*WHAT TO PRODUCE*
From the first line to the last, return the data exactly as written.

(Source data)
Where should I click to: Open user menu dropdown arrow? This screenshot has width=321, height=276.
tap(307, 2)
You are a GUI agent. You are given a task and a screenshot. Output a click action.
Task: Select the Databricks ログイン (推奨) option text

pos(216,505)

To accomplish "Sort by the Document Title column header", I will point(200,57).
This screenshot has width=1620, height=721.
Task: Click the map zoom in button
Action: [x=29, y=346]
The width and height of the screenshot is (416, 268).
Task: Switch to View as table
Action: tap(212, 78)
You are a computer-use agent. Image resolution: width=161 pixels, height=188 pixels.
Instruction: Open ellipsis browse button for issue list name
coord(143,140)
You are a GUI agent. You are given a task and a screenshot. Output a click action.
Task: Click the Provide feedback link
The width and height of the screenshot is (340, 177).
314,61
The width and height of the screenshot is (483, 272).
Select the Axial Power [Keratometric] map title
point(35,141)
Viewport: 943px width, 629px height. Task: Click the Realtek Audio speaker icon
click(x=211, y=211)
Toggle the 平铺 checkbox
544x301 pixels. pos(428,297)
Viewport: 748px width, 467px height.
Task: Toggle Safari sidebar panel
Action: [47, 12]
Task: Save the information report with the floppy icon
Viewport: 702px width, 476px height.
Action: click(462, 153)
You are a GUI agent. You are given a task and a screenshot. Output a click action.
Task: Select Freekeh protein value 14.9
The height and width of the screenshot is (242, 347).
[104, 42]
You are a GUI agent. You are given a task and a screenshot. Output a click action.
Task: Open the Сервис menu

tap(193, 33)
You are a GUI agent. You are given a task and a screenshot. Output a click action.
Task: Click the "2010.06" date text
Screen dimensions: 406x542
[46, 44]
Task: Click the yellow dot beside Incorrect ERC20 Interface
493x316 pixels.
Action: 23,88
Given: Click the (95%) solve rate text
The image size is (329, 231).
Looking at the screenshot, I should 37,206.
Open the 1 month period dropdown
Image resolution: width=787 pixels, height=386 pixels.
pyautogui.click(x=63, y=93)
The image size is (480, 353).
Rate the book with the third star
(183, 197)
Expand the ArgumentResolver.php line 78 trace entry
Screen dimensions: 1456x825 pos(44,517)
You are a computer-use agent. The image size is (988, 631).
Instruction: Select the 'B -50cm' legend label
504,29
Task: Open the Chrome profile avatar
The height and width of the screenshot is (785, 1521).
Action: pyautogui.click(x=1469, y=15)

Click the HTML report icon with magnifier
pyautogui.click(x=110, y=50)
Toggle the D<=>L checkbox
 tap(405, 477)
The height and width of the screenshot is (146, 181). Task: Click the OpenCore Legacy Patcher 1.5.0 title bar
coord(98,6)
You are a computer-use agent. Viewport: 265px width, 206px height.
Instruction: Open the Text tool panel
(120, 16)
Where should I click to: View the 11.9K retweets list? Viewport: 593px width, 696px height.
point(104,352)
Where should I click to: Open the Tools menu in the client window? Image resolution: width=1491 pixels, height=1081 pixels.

*EXPECTED ANSWER*
Where should I click to: Open user menu dropdown arrow? This screenshot has width=321, height=276.
tap(307, 2)
You are a GUI agent. You are given a task and a screenshot. Output a click action.
Task: Select the Databricks ログイン (推奨) option text

pos(216,505)

To accomplish "Sort by the Document Title column header", I will point(200,57).
This screenshot has width=1620, height=721.
Task: Click the map zoom in button
Action: [x=29, y=346]
The width and height of the screenshot is (416, 268).
Task: Switch to View as table
Action: tap(212, 78)
You are a computer-use agent. Image resolution: width=161 pixels, height=188 pixels.
Instruction: Open ellipsis browse button for issue list name
coord(143,140)
You are a GUI agent. You are given a task and a screenshot. Output a click action.
Task: Click the Provide feedback link
The width and height of the screenshot is (340, 177).
314,61
The width and height of the screenshot is (483, 272).
Select the Axial Power [Keratometric] map title
point(35,141)
Viewport: 943px width, 629px height. Task: Click the Realtek Audio speaker icon
click(x=211, y=211)
Toggle the 平铺 checkbox
544x301 pixels. pos(428,297)
Viewport: 748px width, 467px height.
Task: Toggle Safari sidebar panel
Action: [47, 12]
Task: Save the information report with the floppy icon
Viewport: 702px width, 476px height.
Action: click(462, 153)
You are a GUI agent. You are given a task and a screenshot. Output a click action.
Task: Select Freekeh protein value 14.9
The height and width of the screenshot is (242, 347).
[104, 42]
You are a GUI agent. You are given a task and a screenshot. Output a click action.
Task: Open the Сервис menu

tap(193, 33)
You are a GUI agent. You are given a task and a screenshot. Output a click action.
Task: Click the "2010.06" date text
Screen dimensions: 406x542
[46, 44]
Task: Click the yellow dot beside Incorrect ERC20 Interface
493x316 pixels.
Action: 23,88
Given: Click the (95%) solve rate text
The image size is (329, 231).
Looking at the screenshot, I should 37,206.
Open the 1 month period dropdown
Image resolution: width=787 pixels, height=386 pixels.
pyautogui.click(x=63, y=93)
The image size is (480, 353).
Rate the book with the third star
(183, 197)
Expand the ArgumentResolver.php line 78 trace entry
Screen dimensions: 1456x825 pos(44,517)
You are a computer-use agent. The image size is (988, 631).
Instruction: Select the 'B -50cm' legend label
504,29
Task: Open the Chrome profile avatar
The height and width of the screenshot is (785, 1521).
Action: pyautogui.click(x=1469, y=15)

Click the HTML report icon with magnifier
pyautogui.click(x=110, y=50)
Toggle the D<=>L checkbox
 tap(405, 477)
The height and width of the screenshot is (146, 181). Task: Click the OpenCore Legacy Patcher 1.5.0 title bar
coord(98,6)
You are a computer-use agent. Viewport: 265px width, 206px height.
Instruction: Open the Text tool panel
(120, 16)
Where should I click to: View the 11.9K retweets list? Viewport: 593px width, 696px height.
point(104,352)
Where should I click to: Open the Tools menu in the client window? Image resolution: width=1491 pixels, height=1081 pixels.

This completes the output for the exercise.